Most of you will have done stats before - most probably not in detail. This section of course will be concerned with:
This course will NOT be concerned with mathematical theory underlying statistics. Goal is for you to pick up practical statistical skills and knowledge.
Statistics is the study of the collection, organisation, analysis and interpretation of data. It is comprised of methods for describing and analysing non-deterministic phenomena.
Deterministic phenomena - can be precisely predicted:
Non-deterministic phenomena - include randomness:
Population - whole underlying universe of possible values. This is normally unattainable!
Distribution - shape of population histogram.
Lets have a look at a few examples:
# Here we import the standard plotting library from matplotlib, and give it the
# moniker 'plt'. If you are used to using pylab, don't worry! The two modules
# can be used almost interchangeably.
from scipy import stats
import matplotlib.pyplot as plt
# This command simply ensures that all matplotlib windows are opened in the
# notebook and not as pop-ups
%matplotlib inline
# Generate normal distribution.
x = stats.norm.rvs(size=100000)
# Plot a histogram
plt.hist(x, 100, normed=1)
# The histogram uses the input data of 'x', separates it into '100' bins and
# normalises it ('normed')
# axis: x0,x1,y0, y1
plt.axis([-4, 4, 0, 0.45])
plt.show()
# Generate Wald distribution.
x = stats.wald.rvs(size=200000)
# Plot a histogram
plt.hist(x, 300, normed=1)
plt.axis([0, 5, 0, 1.2])
plt.show()
# Generate exponential distribution.
x = stats.expon.rvs(size=100000)
# Plot a histogram
plt.hist(x, 200, normed=1)
plt.axis([0, 5, 0, 1.0])
plt.show()
A sample is a subset of the population that we have actually measured.
Statistics involves using samples to represent populations.
Samples must be unbiased for statistics to be of any use!
Popular example: In the 1936 US Presidential Election, Literary Digest undertook a massive pre-election poll. They sent out 10 million questionnaires to list of names obtained from phone books and car-registration lists. The survey predicted a Republican landslide...actual result was biggest Democratic landslide in 20th centry - Roosevelt received 98.49% of the electoral vote, the highest percentage since the uncontested election of 1820. Two key errors were made: (1) only the better off owned cars and phones and were statistically more likely to vote Republican; (2) as the survey was voluntary typically only the really passionate voters who were unhappy with the status quo (i.e. Democrat) replied to the survey.
Are our first set of samples also likely to be biased?
Are there better ways to sample these populations?
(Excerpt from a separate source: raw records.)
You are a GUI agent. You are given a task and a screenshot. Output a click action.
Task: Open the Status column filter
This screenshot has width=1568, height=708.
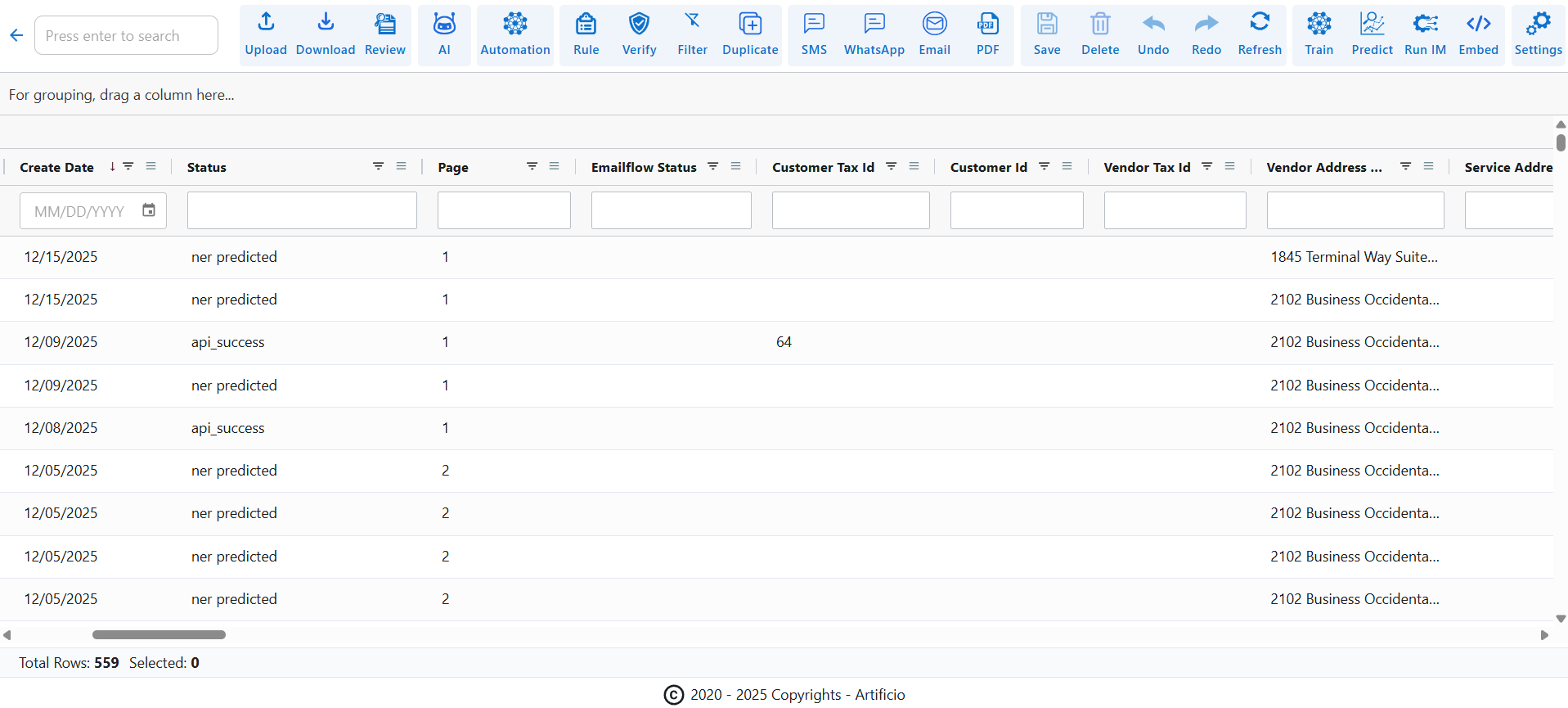click(x=378, y=166)
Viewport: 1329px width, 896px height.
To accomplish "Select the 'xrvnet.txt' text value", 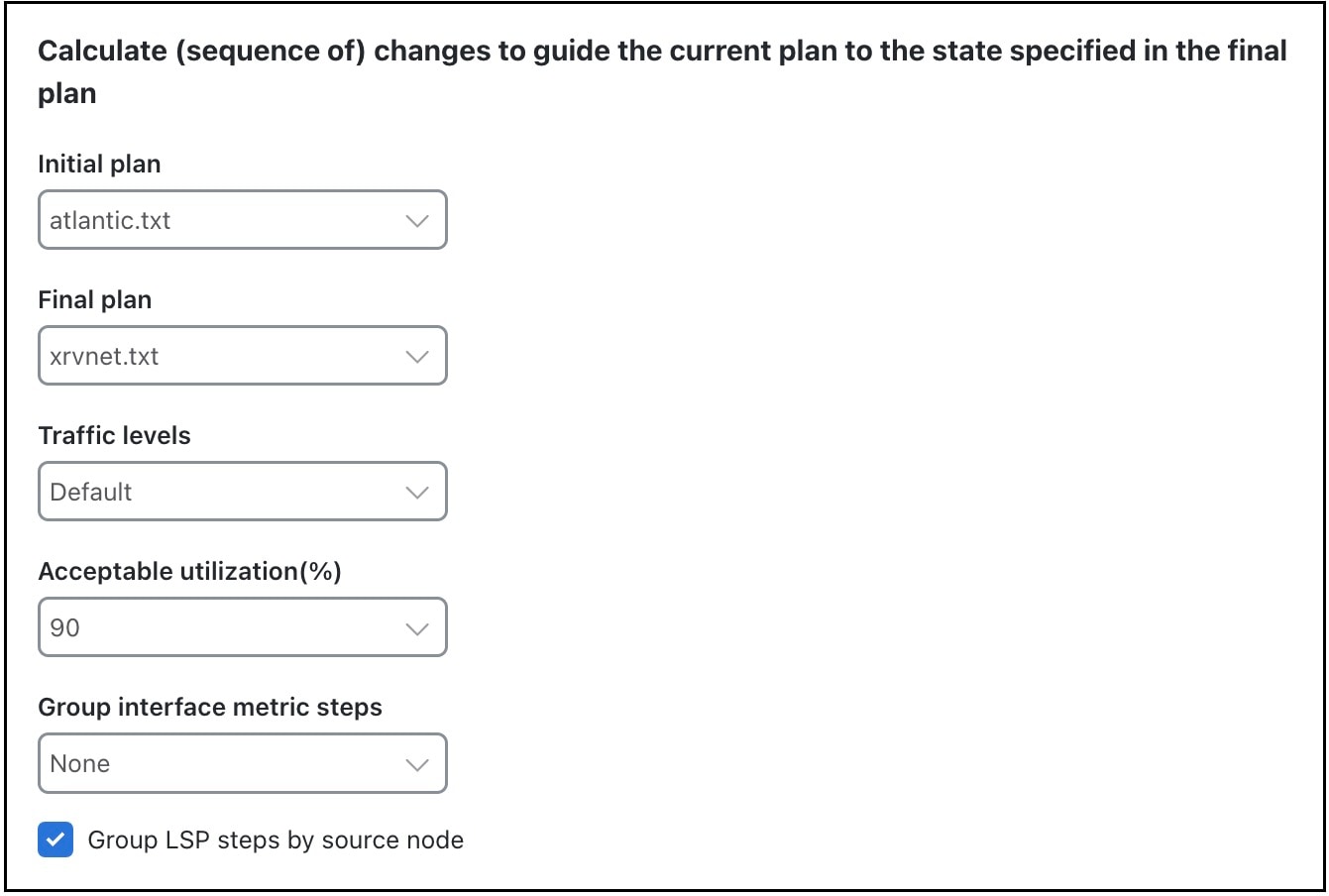I will (104, 356).
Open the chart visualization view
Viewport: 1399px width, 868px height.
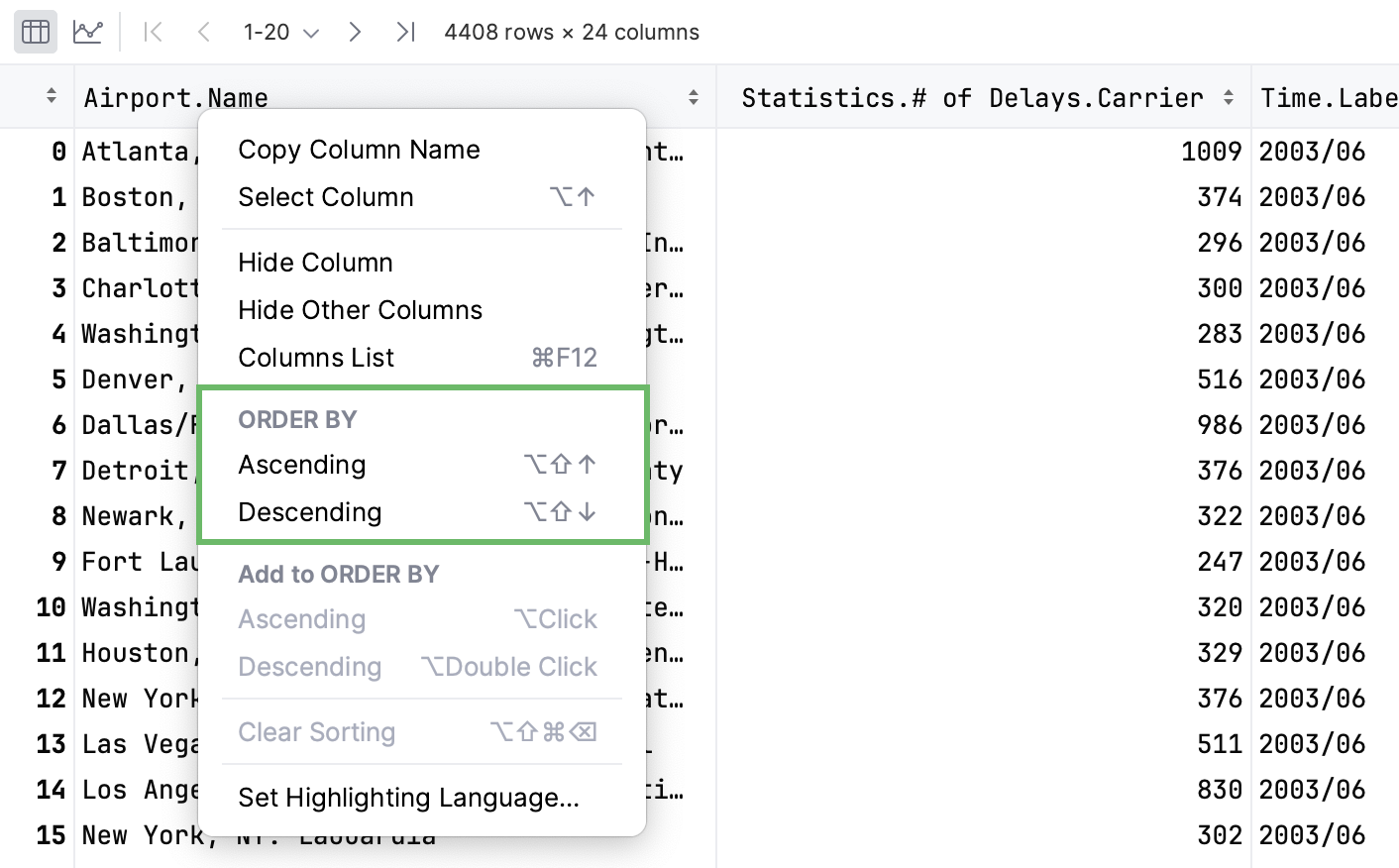(88, 31)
Not going to talk any more in this course about need for non-biased (random) samples. However, sample bias can get you into serious trouble so keep it in mind (consider these other fun examples: sampling bias in the fossil record; or the Caveman Effect).
Two branches/classes of statistics:
Descriptive statistics: Numbers used to summarise samples (and hence hopefully populations) e.g. averages.
Inferential statistics: Methods for drawing conclusions from samples or combinations of samples, e.g. 'On basis of my samples, how likely is it that height and shoe size are related?'
In this lecture we will stick to descriptive statistics.
Averages are measures of central tendency. Several types of average exist. The most commonly used are:
import numpy as np
values = np.array([1, 3, 5, 2, 4, 7, 2, 6, 8, 3, 2, 3, 5])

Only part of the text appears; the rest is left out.